P.A.M.E.L.A. é um indie game dum estúdio canadiano, tem estado em desenvolvimento há algum tempo, que em 2015 apareceu no Greenlight e depois com apoio de feedback positivo pelo público entrou em Early Acess, saiu dessa fase em Junho deste ano.

A temática do jogo importou conceitos de jogos de culto como System Shock, não há por ai muitos exemplos porque a formula é difícil de seguir com resultados bons. Não diria que P.A.M.E.L.A. seja um jogo perfeito ou muito bom, mas é decente. O preço não compromete e para qualquer apreciador do género é uma alternativa viável pelo menos para passar o tempo.
Então no que consiste este jogo?

Descrevê-lo seria basicamente descrever um System Shock: passa-se num futuro que começou por ser um bocado utópico e caminhou para uma terrível distopia, um survival horror passado no futuro onde teremos que vasculhar todos os cantos deste mundo sombrio e repleto de perigos para encontrar comida, medicamentos, ferramentas, palavras passe, aumentos para as nossas capacidades, protecções etc.
Os inimigos que encontramos são humanos que sofreram uma mutação genética causada por um vírus e reagem como zombies, não são particularmente perigosos se formos cautelosos.

E é neste ambiente hostil que temos a premissa do jogo, o objectivo é sobreviver, e isso significa sermos cautelosos porque não somos sobre-humanos e temos limitações, a melhor abordagem é sempre a de evitar confrontos directos.
P.A.M.E.L.A. é um acrónimo e ao mesmo tempo uma personagem que nos serve de guia pelo jogo, de companheira e de narrador.
Esta inteligência artificial podia era ser um bocado mais credível, parecendo uma mistura de Cortana do Halo com uma vocaloid tipo Hatsune Miku.

Esta IA tem um ar muito kawaii e naif, o que na minha opinião quebra o ambiente sinistro do jogo.
Graficamente o jogo tem um especto minimamente decente mas como se trata dum jogos feito por uma equipa pequena é de esperar as limitações que um jogo deste género apresenta e para mais com a liberdade que temos para percorrer a colónia num mundo algo grande e complexo.
O Unity Engine requer muito trabalho mas foi conseguido um bom balanço no desempenho, continua pesado mas ainda assim dentro dos requisitos mínimos, e se não abusarmos nas settings conseguimos jogé-lo perfeitamente, fica a ressalva que este ainda requer mais polimento, que espero que não seja abandonada ou esquecida essa prioridade.

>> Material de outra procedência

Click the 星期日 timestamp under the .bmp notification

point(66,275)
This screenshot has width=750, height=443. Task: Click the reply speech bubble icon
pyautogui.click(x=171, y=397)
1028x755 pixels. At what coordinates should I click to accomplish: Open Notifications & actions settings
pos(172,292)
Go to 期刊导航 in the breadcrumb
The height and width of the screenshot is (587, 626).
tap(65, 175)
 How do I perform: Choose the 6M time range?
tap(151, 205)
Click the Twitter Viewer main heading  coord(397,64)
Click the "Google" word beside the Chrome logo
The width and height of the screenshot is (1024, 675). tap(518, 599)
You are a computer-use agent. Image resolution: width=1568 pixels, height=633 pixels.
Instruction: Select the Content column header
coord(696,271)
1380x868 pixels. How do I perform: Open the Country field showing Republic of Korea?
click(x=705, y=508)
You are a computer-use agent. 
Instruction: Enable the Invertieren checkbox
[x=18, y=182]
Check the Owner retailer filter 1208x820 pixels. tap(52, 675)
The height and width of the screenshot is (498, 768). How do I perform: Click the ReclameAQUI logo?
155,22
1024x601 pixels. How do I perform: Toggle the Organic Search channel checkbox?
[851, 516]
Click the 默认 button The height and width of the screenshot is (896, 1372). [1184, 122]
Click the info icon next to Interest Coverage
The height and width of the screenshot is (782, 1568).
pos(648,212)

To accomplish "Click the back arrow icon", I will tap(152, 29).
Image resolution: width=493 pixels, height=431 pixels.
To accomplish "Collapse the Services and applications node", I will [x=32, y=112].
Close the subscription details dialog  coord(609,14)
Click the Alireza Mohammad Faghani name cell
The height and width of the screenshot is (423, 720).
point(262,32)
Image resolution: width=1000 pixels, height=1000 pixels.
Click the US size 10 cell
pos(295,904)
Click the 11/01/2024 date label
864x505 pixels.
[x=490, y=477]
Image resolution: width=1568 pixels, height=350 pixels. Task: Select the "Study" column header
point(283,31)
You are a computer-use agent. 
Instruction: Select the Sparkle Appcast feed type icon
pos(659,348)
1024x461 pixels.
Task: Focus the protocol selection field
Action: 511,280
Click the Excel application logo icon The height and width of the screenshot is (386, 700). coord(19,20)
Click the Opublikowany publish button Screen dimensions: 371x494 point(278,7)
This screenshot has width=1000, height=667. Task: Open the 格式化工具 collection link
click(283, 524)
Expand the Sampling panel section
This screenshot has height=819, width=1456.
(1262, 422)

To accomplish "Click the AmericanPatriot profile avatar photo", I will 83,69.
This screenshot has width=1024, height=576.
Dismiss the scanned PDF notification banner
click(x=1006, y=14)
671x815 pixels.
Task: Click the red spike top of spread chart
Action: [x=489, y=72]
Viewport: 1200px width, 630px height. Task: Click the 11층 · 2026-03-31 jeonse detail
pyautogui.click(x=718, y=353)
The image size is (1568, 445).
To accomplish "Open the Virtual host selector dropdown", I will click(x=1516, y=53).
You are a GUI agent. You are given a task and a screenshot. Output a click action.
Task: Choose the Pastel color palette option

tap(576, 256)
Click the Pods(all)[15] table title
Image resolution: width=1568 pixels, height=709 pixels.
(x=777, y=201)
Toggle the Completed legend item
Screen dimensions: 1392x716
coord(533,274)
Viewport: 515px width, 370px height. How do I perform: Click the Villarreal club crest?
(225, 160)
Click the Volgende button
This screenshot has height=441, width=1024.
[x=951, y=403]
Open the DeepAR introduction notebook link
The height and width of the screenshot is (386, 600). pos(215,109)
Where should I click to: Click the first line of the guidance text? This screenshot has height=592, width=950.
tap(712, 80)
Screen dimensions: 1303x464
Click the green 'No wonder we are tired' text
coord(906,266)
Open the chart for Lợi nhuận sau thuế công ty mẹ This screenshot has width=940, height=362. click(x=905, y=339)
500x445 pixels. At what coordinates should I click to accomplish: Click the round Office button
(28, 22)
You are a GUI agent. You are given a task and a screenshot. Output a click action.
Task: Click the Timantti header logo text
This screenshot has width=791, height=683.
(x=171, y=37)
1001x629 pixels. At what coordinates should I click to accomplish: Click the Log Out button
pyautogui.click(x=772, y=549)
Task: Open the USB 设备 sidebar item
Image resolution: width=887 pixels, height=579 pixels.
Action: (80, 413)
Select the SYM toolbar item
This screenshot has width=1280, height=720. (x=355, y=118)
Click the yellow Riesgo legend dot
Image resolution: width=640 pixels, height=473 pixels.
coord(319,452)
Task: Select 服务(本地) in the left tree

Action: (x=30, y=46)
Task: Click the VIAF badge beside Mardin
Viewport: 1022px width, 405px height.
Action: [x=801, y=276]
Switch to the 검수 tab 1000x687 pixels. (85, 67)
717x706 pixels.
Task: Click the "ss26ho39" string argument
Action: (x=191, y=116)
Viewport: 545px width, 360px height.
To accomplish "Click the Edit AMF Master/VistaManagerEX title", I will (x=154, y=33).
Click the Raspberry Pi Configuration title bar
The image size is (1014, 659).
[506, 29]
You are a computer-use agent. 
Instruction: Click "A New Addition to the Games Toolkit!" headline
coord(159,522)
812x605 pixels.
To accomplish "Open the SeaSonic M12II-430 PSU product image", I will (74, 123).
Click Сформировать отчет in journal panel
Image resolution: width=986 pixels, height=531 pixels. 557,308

Gostei particularmente da forma como abrimos caixas ou fechaduras, os quebra-cabeças são curtos mas a pressão que o tempo limitado nos dá para os resolvermos é uma boa ideia.
Pode ser terminado numas 30 horas se formos metódicos e directos mas tem bastante conteúdo para mais horas se formos muito dados a vasculhar todos os cantos. Encontra-se na Steam a 22,90€.